Now let us look at a dictation in this imaginary language. Supposing
this dictation is
100 lines containing 1000 words of various lengths, and the number of
syllables in the
dictation is 2500 a nice mean. Let us also assume that the dictionary
has the full
complement of 1364 distinct words possible in this imaginary language.
If the dictator pauses between each word, the computer simply takes each
word and
compares it to its list to find the closest match. Because it is not necessarily
going for
the exact match, it will have to go through the entire list for each word.
Therefore, this
task will be done 1000 x 1364, or 1,364,000 times, not too large a task
for our
microcomputer.
But suppose the program must decide where the words begin and end. It
would then
have to look at each syllable to see if it were a word. It then would
look at each two
consecutive syllable, each three consecutive syllable, etc up to each
five consecutive
syllables. This would mean that it would have to look at all potential
word
combinations, and there would be 2500 possible one-syllable words, 2499
possible
two-syllable words, 2498 possible three-syllable words, etc, for a grand
total of
12,490 potential word combinations.
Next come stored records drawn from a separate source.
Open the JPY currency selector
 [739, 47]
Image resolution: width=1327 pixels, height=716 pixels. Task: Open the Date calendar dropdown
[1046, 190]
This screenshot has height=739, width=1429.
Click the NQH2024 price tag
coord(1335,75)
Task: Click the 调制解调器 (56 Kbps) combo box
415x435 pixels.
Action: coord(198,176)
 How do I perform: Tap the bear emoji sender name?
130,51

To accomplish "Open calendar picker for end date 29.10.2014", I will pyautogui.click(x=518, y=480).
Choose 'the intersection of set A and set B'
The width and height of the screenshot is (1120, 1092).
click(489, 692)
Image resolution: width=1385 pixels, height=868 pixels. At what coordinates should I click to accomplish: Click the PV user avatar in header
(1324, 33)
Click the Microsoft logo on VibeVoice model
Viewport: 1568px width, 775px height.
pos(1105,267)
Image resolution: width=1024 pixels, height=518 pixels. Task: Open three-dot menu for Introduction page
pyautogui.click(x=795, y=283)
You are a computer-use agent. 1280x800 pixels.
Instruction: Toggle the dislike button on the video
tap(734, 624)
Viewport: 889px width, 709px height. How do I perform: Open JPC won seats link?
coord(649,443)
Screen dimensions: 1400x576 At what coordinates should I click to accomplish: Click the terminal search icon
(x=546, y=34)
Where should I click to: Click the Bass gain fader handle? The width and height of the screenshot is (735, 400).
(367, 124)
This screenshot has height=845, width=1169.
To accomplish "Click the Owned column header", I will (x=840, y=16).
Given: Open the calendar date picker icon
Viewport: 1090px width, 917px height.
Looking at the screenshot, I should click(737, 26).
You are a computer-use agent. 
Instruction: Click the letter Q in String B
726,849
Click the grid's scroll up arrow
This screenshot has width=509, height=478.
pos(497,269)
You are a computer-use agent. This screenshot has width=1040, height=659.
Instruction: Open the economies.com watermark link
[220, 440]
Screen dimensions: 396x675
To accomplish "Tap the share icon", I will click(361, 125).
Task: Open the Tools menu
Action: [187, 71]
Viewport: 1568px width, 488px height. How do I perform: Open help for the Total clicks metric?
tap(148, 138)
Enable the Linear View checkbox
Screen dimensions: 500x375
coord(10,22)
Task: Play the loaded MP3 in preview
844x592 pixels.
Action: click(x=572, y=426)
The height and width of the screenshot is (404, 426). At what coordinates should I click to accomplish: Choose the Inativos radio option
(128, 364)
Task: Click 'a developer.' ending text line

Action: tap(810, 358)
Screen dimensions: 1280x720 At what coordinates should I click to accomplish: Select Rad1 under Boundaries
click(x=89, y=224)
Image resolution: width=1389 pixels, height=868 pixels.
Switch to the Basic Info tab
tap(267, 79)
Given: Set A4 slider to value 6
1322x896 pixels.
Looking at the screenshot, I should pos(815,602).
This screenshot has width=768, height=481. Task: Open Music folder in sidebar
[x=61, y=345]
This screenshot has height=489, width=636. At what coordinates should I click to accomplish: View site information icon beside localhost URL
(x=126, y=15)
This means that instead of going through
the
match-up process a mere 1,364,000 times, the software would have to perform
this
task 17,036,360 times. That is to say, such a task requires twelve times
as much
computing power. However, the task becomes geometrically more difficult
when we
deal with the real world of English.
Taking this problem to the real world, we need to look at phonemes instead
of just
syllables. Each syllable has at least one phoneme and many have three.
For example,
the word "sick" has three, i.e., "s," "ih," and "kh." Moreover, many of
the entries in
the dictionary are phrases, and so there are many more than a few phonemes.
The
word "choledochoduodenostomy" has around nineteen phonemes; "salpingo-
ophorectomy" has a similar amount. The common phrase "pupils are equal,
round,
and reactive to light and accommodation," which most voice recognition
software
dictionaries contain, has about 44.